そして、私が店のシャッターを開けると、商店街の人達が「お帰り〜!」と笑顔で迎えてくれました。

皆、じめじめした感じは微塵も見せません。

お隣の靴屋の奥さんは優しく笑って「酷いね・・・置いて行っちゃうなんてね・・・」といつもの立ち話と同じ様に声を掛けてくれました。

嬉しかったです。

どんな慰めの言葉よりも、普段と同じ笑顔で迎えてくれた事が有り難かったです。

「お帰り!ここはアンタの居場所だよ」と言ってもらった様でした。

緊急時に出た本性

○Tが亡くなってから葬儀までには丸々二日間ありました。

その二日間の間に、葬儀の事は勿論、私には月末迄に○Tの会社のやるべき事がありました。

銀行へ行って振込をする事でした。

その事を、後日、税理士さんに驚かれました。

「ビックリしちゃった。 だって、亡くなってすぐに振込してくれてあったでしょう? そんなのどうでも良かったのに・・・良くそんな時間があったね」

そうです。
事情を話せば、そんな事は多少遅れても相手はわかってくれたでしょう。

自分でも不思議でした。

私は、緊急時ほど、何とかいつもと同じ事をやろうとしてしまうみたいでした。
多分、そうやって普段と同じ事をやる事で、自分を保とうとしたのだと思います。
慌てている自分を見せまいとしたのです。


○Tが最初の入院をした時にも、私はその時期の仕入れや展示会など、全てを普段通りにこなそうとしました。

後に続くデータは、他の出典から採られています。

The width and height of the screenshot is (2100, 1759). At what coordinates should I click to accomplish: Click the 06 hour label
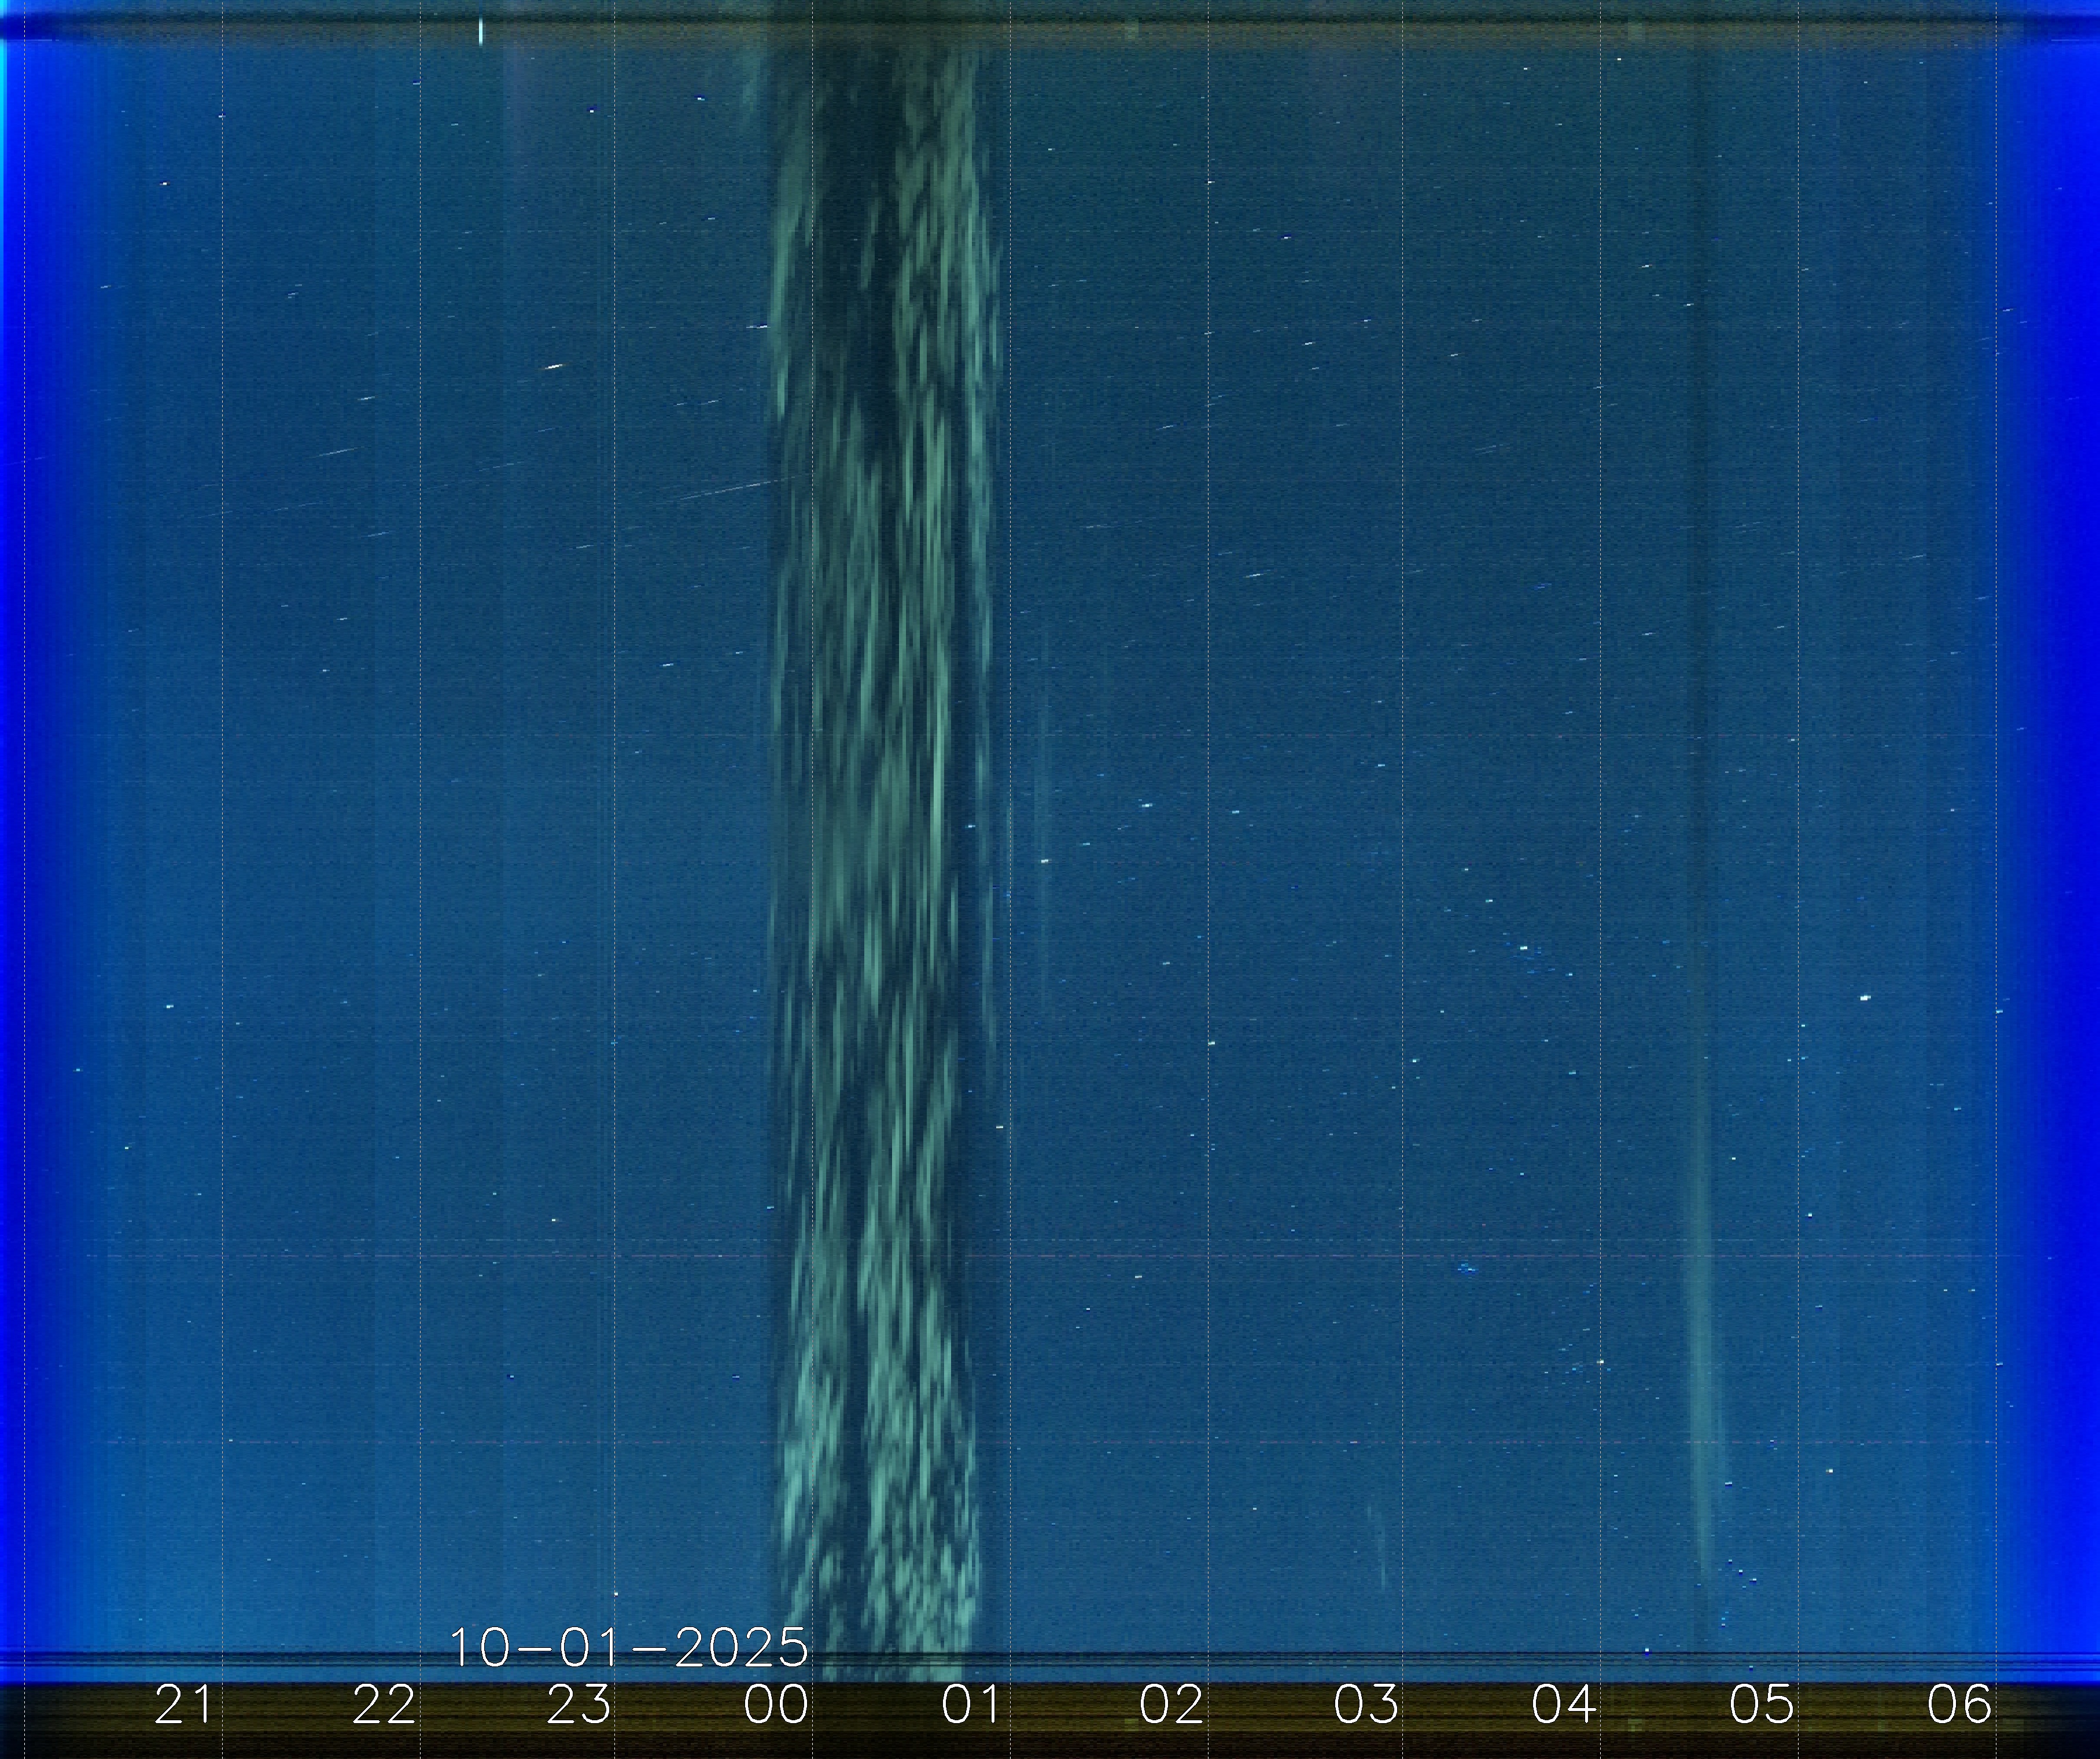pyautogui.click(x=1959, y=1704)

雇い主が「そんな事は後でいいから・・・」と言ってくれなければ、きっとやっていたでしょう。


自分でも、普段から”緊急時に弱い”とは思っていましたが、これほどとは・・・ちょっとガッカリでした。
しかも、「慌てている自分を見せまい」なんて、「エエカッコしい」も甚だしい・・・。


それって、結局は自分勝手な事だったな・・・○Tの一番嫌いな・・・。